Record excerpts:
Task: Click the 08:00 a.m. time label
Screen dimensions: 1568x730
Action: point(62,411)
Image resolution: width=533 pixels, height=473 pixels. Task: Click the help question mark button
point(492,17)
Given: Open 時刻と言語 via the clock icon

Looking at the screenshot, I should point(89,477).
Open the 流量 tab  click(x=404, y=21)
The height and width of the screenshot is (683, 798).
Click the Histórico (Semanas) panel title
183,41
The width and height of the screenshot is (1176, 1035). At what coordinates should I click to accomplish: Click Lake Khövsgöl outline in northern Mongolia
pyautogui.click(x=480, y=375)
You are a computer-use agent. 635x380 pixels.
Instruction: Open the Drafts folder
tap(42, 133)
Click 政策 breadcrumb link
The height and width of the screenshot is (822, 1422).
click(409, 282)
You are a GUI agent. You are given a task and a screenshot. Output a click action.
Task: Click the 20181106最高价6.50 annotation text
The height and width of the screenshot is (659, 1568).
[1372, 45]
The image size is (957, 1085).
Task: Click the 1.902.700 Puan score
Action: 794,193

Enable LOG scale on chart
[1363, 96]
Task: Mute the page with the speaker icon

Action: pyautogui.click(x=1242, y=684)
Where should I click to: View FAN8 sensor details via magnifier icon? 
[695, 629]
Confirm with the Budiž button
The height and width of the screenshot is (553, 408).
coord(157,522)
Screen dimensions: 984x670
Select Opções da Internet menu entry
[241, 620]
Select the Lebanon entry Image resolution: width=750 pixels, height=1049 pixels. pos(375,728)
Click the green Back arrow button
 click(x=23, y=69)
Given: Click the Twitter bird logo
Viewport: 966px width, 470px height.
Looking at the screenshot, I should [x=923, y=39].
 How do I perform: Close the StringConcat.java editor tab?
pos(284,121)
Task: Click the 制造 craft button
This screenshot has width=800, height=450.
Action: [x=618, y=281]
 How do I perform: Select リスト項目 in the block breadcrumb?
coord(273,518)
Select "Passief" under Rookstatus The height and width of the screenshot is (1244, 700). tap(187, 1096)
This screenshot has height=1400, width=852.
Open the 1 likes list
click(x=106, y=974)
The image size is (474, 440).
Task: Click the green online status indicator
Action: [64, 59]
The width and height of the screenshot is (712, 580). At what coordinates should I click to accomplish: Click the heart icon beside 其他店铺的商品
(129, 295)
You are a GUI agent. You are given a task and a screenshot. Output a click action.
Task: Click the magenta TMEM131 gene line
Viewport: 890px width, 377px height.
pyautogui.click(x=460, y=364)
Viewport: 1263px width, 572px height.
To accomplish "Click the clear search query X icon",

What to produce:
The full listing above needs to be given again exactly.

Reply:
Task: Click the 08:00 a.m. time label
Screen dimensions: 1568x730
Action: point(62,411)
Image resolution: width=533 pixels, height=473 pixels. Task: Click the help question mark button
point(492,17)
Given: Open 時刻と言語 via the clock icon

Looking at the screenshot, I should point(89,477).
Open the 流量 tab  click(x=404, y=21)
The height and width of the screenshot is (683, 798).
Click the Histórico (Semanas) panel title
183,41
The width and height of the screenshot is (1176, 1035). At what coordinates should I click to accomplish: Click Lake Khövsgöl outline in northern Mongolia
pyautogui.click(x=480, y=375)
You are a computer-use agent. 635x380 pixels.
Instruction: Open the Drafts folder
tap(42, 133)
Click 政策 breadcrumb link
The height and width of the screenshot is (822, 1422).
click(409, 282)
You are a GUI agent. You are given a task and a screenshot. Output a click action.
Task: Click the 20181106最高价6.50 annotation text
The height and width of the screenshot is (659, 1568).
[1372, 45]
The image size is (957, 1085).
Task: Click the 1.902.700 Puan score
Action: 794,193

Enable LOG scale on chart
[1363, 96]
Task: Mute the page with the speaker icon

Action: pyautogui.click(x=1242, y=684)
Where should I click to: View FAN8 sensor details via magnifier icon? 
[695, 629]
Confirm with the Budiž button
The height and width of the screenshot is (553, 408).
coord(157,522)
Screen dimensions: 984x670
Select Opções da Internet menu entry
[241, 620]
Select the Lebanon entry Image resolution: width=750 pixels, height=1049 pixels. pos(375,728)
Click the green Back arrow button
 click(x=23, y=69)
Given: Click the Twitter bird logo
Viewport: 966px width, 470px height.
Looking at the screenshot, I should [x=923, y=39].
 How do I perform: Close the StringConcat.java editor tab?
pos(284,121)
Task: Click the 制造 craft button
This screenshot has width=800, height=450.
Action: [x=618, y=281]
 How do I perform: Select リスト項目 in the block breadcrumb?
coord(273,518)
Select "Passief" under Rookstatus The height and width of the screenshot is (1244, 700). tap(187, 1096)
This screenshot has height=1400, width=852.
Open the 1 likes list
click(x=106, y=974)
The image size is (474, 440).
Task: Click the green online status indicator
Action: [64, 59]
The width and height of the screenshot is (712, 580). At what coordinates should I click to accomplish: Click the heart icon beside 其他店铺的商品
(129, 295)
You are a GUI agent. You are given a task and a screenshot. Output a click action.
Task: Click the magenta TMEM131 gene line
Viewport: 890px width, 377px height.
pyautogui.click(x=460, y=364)
Viewport: 1263px width, 572px height.
To accomplish "Click the clear search query X icon",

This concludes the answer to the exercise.